(Stored records)
##############################

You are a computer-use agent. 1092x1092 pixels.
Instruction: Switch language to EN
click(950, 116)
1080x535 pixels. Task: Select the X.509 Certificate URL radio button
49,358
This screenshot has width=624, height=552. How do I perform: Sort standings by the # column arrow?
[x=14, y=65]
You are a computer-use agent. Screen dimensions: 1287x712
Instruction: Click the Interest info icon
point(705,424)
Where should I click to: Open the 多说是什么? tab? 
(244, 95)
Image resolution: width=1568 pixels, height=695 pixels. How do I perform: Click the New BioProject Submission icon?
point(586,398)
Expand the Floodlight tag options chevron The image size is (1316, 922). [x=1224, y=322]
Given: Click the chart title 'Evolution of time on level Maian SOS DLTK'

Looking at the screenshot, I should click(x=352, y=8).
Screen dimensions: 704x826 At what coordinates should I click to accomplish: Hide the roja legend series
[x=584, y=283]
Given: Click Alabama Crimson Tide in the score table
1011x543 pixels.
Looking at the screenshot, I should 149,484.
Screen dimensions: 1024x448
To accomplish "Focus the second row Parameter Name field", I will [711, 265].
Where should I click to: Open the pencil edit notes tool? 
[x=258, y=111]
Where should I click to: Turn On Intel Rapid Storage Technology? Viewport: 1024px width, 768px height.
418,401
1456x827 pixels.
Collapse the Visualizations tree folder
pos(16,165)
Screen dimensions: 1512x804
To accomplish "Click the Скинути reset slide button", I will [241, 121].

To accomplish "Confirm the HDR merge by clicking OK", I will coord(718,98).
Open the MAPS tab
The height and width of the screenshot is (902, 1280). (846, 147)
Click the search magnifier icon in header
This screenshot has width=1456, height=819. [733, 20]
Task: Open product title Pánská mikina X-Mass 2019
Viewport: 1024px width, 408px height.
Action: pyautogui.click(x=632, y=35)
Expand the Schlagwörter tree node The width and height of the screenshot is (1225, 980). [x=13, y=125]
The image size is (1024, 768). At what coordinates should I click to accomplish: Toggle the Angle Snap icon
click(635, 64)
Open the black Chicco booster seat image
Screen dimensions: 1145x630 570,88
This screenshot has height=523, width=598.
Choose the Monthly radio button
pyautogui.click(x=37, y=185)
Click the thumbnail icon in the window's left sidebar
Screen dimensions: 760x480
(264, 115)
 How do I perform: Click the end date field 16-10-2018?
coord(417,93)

##############################

**ABOUT THIS TASK**
Lines with the word "will": copy each one from the data above.

**WRITTEN RESPONSE**
To accomplish "Focus the second row Parameter Name field", I will [711, 265].
To accomplish "Click the Скинути reset slide button", I will [241, 121].
To accomplish "Confirm the HDR merge by clicking OK", I will coord(718,98).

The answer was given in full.